• _Passage_:
>>>>>

2016 Annual Scientific Meeting of the International Society of Political Psychology (ISPP) July 13-16, 2016

Sheraton Warsaw Hotel, Warsaw, Poland

Conference Program Co-Chairs: MichaƂ Bilewicz (University of Warsaw, Poland), Aleksandra Cichocka (University of Kent, England), and Christopher Federico (University of Minnesota, USA)

One of the very first political psychologists, Graham Wallas (1914) observed in The Great Society that economic industrialization had been more successful in removing specific causes of unhappiness, such as famine, than in producing genuine happiness. “We must let our minds play freely over all the conditions of life,” he implored readers, “till we can either justify our civilization or change it.” In 1937, Walter Lippmann penned his own version of The Good Society. He warned that his generation had “returned to the heresies of absolutism, authority, and the domination of men by men” and asserted that a universal sense of the inviolability of the rights and freedoms of human beings is what enabled our species to fight our way “out of the morass of barbarism” and that this inviolability must be the foundation of the Good Society.

<<<<<

• _Entries shown_:
>>>>>

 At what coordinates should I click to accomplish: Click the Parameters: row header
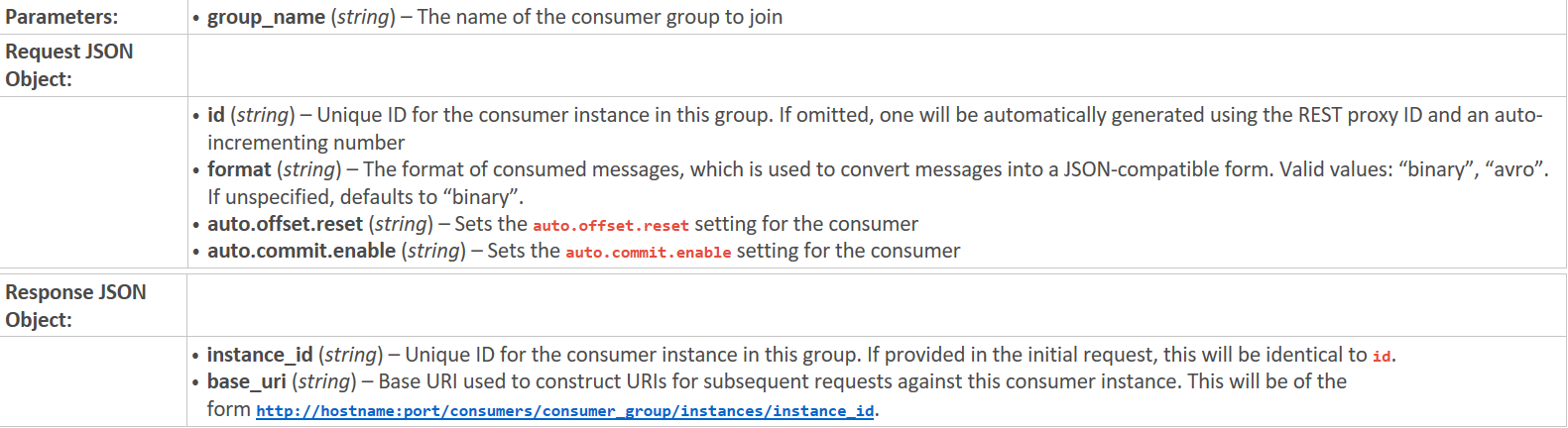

<<<<<
>>>>>

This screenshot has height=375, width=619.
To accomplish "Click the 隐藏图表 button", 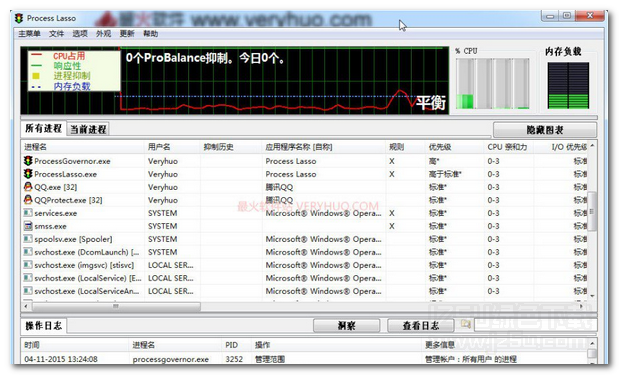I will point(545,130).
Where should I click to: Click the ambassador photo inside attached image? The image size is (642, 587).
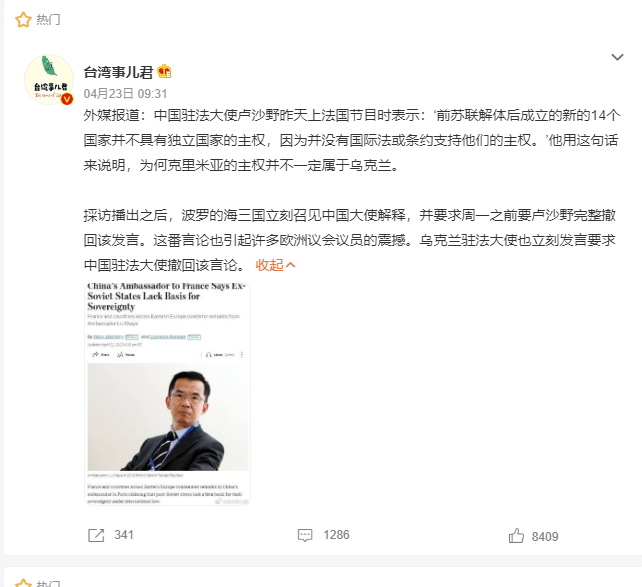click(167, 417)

<<<<<

• _Given exercise_: Continue the passage about the 2016 ISPP meeting in Warsaw from the point where it ends. The listing has no part in this.

• _Response to the exercise_:
In the early and middle of the 20th century, reformers and revolutionaries in Europe, Asia, and Latin America—inspired by socialist ideals—made an effort to improve the lives of working people and other exploited groups. In 1989, Poland led the way for a peaceful transformation that swept through Central and Eastern Europe as citizens became deeply disappointed with the authoritarian socialism they had known. Around the same time, in longstanding democracies, a consensus around social-democratic norms gave way to a neoliberal vision emphasizing market efficiency and economic individualism. Twenty five years later, it would appear that a majority of citizens in both contexts are dissatisfied with the results. In the U.S. and many other countries, politics are as destructive, bitter, and corrupt as anyone can remember, and reasoning in the public sphere seems more and more like an unattainable ideal.

What, in the 21st century, is our shared vision of the Good Society, and what are the obstacles to its realization? What is the ideal mix of equality and tradition, individual initiative and social welfare, economic prosperity and environmental responsibility, national and international unity and the cultivation of diversity? As political psychologists, what can we say about how to increase subjective and objective well-being at home and abroad? What do we know about how and why contemporary societies make it so difficult for people to communicate about these matters reasonably and realistically without rapidly deteriorating into ideological hostility or the kind of solipsistic resignation that comes with relativism about human values? In the absence of a shared conception of the Good Society, is it even possible to know what progress in social and political life would look like?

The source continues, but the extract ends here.